Review Looks at AIHA Risk, Treatment Options in Patients After Stem Cell Transplant
New targeted therapy options are needed for patients who develop autoimmune hemolytic anemia (AIHA) following a stem cell transplant, a review study says.
The study, “Management of refractory autoimmune hemolytic anemia after allogeneic hematopoietic stem cell transplantation: current perspectives,” was published in the Journal of Blood Medicine.
AIHA is characterized by the production of autoantibodies that attack and destroy red blood cells. It includes two variants, cold agglutinin disease (CAD) and warm antibody autoimmune hemolytic anemia (wAIHA), depending on whether autoantibodies bind more easily to red blood cells at lower or higher temperatures, respectively.
Both disorders are caused by a dysregulation in the complement system — a set of more than 20 blood proteins that are part of the body’s immune defenses — that, when overactive, can lead to a series of potentially life-threatening complications, including severe anemia.
The disease may also be classified as primary or secondary, depending on whether it is associated with an underlying medical condition or not.
“In recent years, there is accumulating evidence about AIHA arising after allogeneic hematopoietic stem cell transplantation (allo-HSCT, a procedure in which a patient receives stem cells from a genetically similar donor), with a reported incidence between 4% and 6%,” the researchers wrote.

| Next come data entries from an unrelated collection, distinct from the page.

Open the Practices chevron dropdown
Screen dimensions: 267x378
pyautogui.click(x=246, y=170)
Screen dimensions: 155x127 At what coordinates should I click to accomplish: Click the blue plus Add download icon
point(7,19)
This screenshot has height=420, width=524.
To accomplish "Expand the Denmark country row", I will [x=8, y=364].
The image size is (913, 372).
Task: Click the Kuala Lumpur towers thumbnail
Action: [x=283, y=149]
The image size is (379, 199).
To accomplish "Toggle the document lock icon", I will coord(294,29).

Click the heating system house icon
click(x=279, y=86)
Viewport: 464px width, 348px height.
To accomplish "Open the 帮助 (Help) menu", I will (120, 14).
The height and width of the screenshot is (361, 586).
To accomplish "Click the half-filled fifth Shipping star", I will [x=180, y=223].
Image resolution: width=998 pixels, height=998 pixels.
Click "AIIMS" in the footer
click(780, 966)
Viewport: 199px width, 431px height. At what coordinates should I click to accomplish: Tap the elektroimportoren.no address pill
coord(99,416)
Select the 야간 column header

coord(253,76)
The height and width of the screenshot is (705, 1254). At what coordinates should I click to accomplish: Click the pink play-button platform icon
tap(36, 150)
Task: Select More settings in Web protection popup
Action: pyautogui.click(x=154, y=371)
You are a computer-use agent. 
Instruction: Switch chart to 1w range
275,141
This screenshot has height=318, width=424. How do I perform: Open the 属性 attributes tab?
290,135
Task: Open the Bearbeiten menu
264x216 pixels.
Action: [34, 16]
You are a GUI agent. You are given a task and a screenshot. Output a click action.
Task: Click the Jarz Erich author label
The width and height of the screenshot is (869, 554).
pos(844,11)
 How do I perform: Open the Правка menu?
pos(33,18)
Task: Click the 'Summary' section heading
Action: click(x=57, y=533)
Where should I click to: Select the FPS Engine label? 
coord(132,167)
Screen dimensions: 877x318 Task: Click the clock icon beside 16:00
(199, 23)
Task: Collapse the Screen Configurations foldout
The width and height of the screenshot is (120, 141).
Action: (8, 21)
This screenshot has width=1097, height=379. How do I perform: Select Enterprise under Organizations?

In these cases, it may be harder for physicians to make an accurate diagnosis because other complications commonly seen after stem cell transplant — such as graft failure, infection and graft-versus-host disease (GVHD) — may mask the disease.
Of note, GVHD is a a potential life-threatening condition that occurs in transplant patients when the recipient’s immune system recognizes the donor’s cells as a threat.
This review study focused on summarizing the major risk factors associated with the onset of AIHA after a stem cell transplant, as well as therapy options available to treat the disease after the procedure.
The first studies reporting the occurrence of AIHA after a stem cell transplant were published between a decade and 15 years ago. These reports were also the first to describe a series of factors that might be involved in the onset of the disease after transplantation.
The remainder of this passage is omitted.